Courtesy of Candace Ganger

My husband and I already had a 4-year-old at the time, and had been together for almost seven years, by the time we struggled to conceive had taken its toll. We didn't talk much, except as parents to our daughter, and sex was something scheduled, not pleasurable. I felt like I had a goal and not, well, a relationship. And as time went on and we continued to struggle with fertility, I started shutting down. I forgot how to lean on my husband for comfort and understanding. He forgot how to talk to me, openly and honestly, about his feelings. I blamed myself for my inability to remain pregnant, and assumed that my partner felt the same. So I wasn't naive enough to believe a baby would fix my relationship. Honestly, I didn't know if our relationship was going to survive, regardless.

I felt like I had a goal and not, well, a relationship.

But my pregnancy ended up testing my marriage in a new way that forced us to grow together. Because while my husband and I were both extremely excited, we were also struggling with the fear of losing another pregnancy, and the shame associated with miscarriage, perpetuated by a culture that stays quiet about a common outcome of pregnancy. We started working on our communication, although it was still pretty nonexistent, and little by little we started to get our relationship back. When I was eventually induced due to amniotic fluid loss, and after a traumatic birth that nearly took mine and my son's lives, my partner and I found ourselves in a new kind of normal. We had made it to the other side of pregnancy loss, and in doing so we transformed our marriage.
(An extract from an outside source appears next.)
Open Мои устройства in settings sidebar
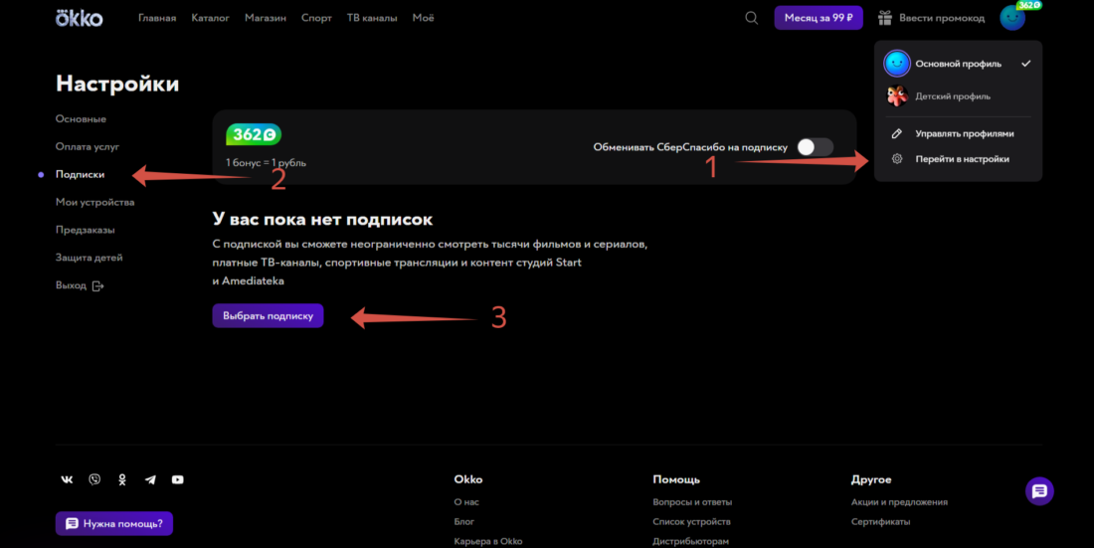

Courtesy of Candace Ganger

Of course, I can't say when things shifted in my relationship immediately. In fact, I think the changes were small and random. There was a shift a week before I was admitted into the hospital, and another when my labor failed to progress. There was another change when my husband watched me briefly lose consciousness the moment our son was born, still and blue. And another shift as we watched, together, the nurses bring our son back to life. The changes were barely noticeable during so much trauma and fear and pain and excitement and love, but they were there, and they helped our relationship move forward.

We had made it to the other side of pregnancy loss, and in doing so we transformed our marriage.

In the months and years since, my husband and I have, like all couples, continued to navigate the ebbs and flows of marriage and parenthood. But making it to the other side of fertility problems proved how much stronger we are together than apart. We endured difficult things, and though the birth of our son wasn't a magic fix, he became another reason for us to forge on. He was a reminder that we must evolve and forgive one another and be kind to ourselves. And after 14 years of being together, and 10 years of marriage, I've accepted the undeniable fact that we're not perfect. We're just the perfect parents, and partners, when we're together.